__Problem requirements__. Convert everything from the line containing "You are a GUI" down to the line containing "will (473, 134)." into a JSON list of strings, one string per line, omitting blank lines.

__Data supplied__.
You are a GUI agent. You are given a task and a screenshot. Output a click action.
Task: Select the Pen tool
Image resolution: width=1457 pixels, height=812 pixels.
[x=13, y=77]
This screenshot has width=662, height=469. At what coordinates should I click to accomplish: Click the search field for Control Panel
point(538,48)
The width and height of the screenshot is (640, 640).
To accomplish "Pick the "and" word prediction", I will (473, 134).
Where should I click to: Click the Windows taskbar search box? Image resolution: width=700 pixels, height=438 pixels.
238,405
--
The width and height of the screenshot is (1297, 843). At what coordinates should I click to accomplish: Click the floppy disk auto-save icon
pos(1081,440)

__Solved exercise__.
[
  "You are a GUI agent. You are given a task and a screenshot. Output a click action.",
  "Task: Select the Pen tool",
  "Image resolution: width=1457 pixels, height=812 pixels.",
  "[x=13, y=77]",
  "This screenshot has width=662, height=469. At what coordinates should I click to accomplish: Click the search field for Control Panel",
  "point(538,48)",
  "The width and height of the screenshot is (640, 640).",
  "To accomplish \"Pick the \"and\" word prediction\", I will (473, 134)."
]